By Rep. Sarah Lightner of Springport
The fight against coronavirus continues on many fronts – and one of the areas where it has had the most dramatic impact is in our schools.
A new executive order – issued by the governor with bipartisan input from the Legislature – will keep schools closed for the rest of the 2019-20 academic year unless they are later deemed safe and can reopen. Meanwhile, districts will have several options to educate students remotely.
Remote learning programs must be approved by intermediate school districts or charter school authorizers. The plans could include online learning or a variety of other options including lessons via the phone or with materials sent through the mail.

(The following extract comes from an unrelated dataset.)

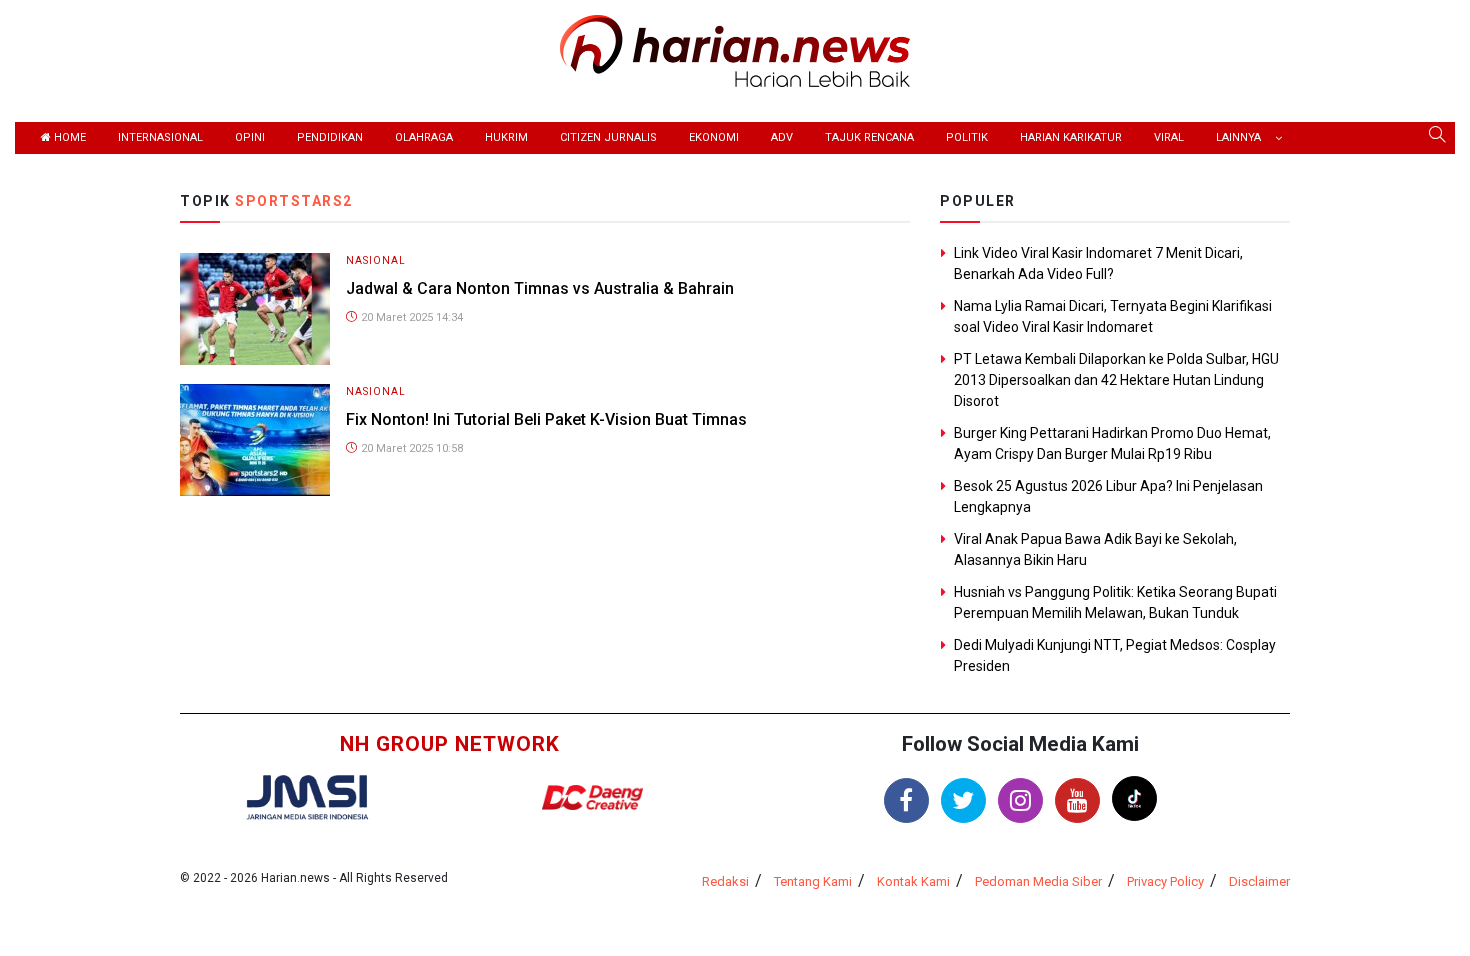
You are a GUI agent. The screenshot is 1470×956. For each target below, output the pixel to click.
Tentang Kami (813, 881)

A total of 24 instructional days will be forgiven, including snow days currently allowed under state law. School districts are required to use resources from days that have been waived to ensure all hourly and contracted employees are fully compensated.
Seniors will graduate and students will advance to the next grade level if they were on track to do before school buildings were closed.
The changes will continue into the next academic year. School districts will be allowed to begin the 2020-2021 school year in August, prior to the Sept. 7 Labor Day holiday, to make up for time out of school this year.
This is difficult. This is challenging. But I know our local educators will rise to the challenge and help our kids continue to learn, because that is what they always do – in good times and tough times alike.
The bottom line: Our work continues to help protect the health and safety of all Michiganders, in schools and elsewhere in our communities.